WHAT IS EXPECTED: Scan the entries for lines with the word "computer" and copy those lines.

[Records contained in a dataset]
======
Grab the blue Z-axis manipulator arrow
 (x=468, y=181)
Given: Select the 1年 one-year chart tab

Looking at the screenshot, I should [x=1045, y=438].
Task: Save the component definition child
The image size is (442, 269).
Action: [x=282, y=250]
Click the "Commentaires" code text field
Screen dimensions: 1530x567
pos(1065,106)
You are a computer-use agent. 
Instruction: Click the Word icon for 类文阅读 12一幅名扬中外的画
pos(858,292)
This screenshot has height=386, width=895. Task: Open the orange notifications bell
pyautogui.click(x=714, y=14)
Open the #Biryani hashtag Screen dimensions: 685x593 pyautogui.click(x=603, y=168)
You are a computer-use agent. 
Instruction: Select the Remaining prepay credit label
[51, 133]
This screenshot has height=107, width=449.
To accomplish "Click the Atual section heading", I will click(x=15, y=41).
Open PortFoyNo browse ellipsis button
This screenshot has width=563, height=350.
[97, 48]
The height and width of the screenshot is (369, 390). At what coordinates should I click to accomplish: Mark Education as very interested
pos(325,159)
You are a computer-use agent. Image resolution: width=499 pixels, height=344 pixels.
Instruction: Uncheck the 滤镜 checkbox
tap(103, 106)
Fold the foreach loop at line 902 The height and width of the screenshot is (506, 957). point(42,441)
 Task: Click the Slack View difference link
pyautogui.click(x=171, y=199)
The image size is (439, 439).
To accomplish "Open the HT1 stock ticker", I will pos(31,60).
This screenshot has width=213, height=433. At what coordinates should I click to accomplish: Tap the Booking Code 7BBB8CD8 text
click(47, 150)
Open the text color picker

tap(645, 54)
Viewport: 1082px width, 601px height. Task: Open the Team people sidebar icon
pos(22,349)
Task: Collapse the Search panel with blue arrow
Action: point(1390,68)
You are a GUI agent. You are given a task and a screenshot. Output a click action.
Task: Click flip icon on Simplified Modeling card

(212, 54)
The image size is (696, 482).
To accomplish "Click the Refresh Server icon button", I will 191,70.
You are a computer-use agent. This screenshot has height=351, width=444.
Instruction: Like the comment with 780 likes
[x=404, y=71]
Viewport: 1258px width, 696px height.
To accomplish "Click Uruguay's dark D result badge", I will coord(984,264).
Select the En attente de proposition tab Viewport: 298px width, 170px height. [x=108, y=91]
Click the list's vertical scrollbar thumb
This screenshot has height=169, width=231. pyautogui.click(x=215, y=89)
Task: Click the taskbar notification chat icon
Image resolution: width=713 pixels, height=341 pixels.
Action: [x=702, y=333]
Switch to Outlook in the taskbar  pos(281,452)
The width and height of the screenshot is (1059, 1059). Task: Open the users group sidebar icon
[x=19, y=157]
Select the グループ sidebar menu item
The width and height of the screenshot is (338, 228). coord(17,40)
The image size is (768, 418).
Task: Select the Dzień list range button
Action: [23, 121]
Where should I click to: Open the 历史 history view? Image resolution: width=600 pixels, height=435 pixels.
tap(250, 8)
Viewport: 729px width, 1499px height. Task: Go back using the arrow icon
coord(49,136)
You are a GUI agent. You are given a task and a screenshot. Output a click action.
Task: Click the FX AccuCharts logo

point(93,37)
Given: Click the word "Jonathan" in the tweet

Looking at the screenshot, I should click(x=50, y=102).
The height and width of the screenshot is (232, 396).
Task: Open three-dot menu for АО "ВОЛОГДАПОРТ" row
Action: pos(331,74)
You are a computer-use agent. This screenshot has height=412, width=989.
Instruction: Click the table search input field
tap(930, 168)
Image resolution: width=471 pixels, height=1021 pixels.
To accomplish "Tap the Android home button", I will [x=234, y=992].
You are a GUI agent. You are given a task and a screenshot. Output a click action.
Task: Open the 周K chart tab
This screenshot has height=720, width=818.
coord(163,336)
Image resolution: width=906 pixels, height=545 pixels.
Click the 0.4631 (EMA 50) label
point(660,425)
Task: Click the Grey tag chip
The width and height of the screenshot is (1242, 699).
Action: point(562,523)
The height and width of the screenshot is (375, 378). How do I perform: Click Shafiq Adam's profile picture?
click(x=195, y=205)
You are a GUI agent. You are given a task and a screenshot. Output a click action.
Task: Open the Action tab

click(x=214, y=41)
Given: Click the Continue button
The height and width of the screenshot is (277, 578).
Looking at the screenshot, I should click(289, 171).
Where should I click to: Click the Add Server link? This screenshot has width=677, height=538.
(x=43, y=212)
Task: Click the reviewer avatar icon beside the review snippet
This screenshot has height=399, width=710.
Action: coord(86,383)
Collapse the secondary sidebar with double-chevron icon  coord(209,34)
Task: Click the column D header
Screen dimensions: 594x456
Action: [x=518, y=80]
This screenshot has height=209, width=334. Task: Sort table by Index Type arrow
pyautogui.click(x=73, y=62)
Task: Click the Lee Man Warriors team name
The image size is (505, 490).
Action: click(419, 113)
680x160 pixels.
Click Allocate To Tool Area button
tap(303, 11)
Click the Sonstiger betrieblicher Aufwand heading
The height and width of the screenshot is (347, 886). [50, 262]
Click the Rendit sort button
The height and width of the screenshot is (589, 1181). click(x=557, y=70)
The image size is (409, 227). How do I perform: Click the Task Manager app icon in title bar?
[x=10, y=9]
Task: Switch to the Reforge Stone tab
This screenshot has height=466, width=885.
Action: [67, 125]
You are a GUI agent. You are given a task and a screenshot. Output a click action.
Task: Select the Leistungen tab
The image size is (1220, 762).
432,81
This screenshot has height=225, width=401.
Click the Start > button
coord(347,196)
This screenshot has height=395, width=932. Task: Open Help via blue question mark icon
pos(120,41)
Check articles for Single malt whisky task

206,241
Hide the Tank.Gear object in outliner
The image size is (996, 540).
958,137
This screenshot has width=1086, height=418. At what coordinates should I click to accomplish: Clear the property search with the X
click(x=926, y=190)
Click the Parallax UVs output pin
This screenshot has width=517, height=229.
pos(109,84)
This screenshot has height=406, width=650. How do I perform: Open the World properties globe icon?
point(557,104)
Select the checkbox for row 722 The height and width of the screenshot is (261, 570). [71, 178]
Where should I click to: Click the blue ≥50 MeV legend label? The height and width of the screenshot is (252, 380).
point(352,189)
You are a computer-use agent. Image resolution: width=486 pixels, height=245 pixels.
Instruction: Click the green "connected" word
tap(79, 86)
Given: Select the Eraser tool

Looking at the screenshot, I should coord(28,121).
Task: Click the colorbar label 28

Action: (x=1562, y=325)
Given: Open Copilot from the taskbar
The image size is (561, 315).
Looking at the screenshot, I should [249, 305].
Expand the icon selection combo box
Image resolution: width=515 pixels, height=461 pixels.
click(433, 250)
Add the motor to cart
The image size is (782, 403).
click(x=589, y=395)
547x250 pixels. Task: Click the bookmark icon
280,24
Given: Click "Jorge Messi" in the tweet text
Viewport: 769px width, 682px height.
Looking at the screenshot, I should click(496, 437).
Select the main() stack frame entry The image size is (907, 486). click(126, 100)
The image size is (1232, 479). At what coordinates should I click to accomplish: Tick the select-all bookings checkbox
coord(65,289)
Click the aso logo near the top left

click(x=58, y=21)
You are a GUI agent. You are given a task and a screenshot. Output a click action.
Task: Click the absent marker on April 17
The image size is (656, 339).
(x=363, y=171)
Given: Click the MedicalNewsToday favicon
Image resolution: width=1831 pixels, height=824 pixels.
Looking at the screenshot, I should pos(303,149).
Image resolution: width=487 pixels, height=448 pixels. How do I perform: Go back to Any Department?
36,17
======
EXERCISE RESULT:
You are a computer-use agent. 
You are a computer-use agent. 
You are a computer-use agent. Image resolution: width=499 pixels, height=344 pixels.
You are a computer-use agent. This screenshot has height=351, width=444.
You are a computer-use agent. This screenshot has height=412, width=989.
You are a computer-use agent. Image resolution: width=486 pixels, height=245 pixels.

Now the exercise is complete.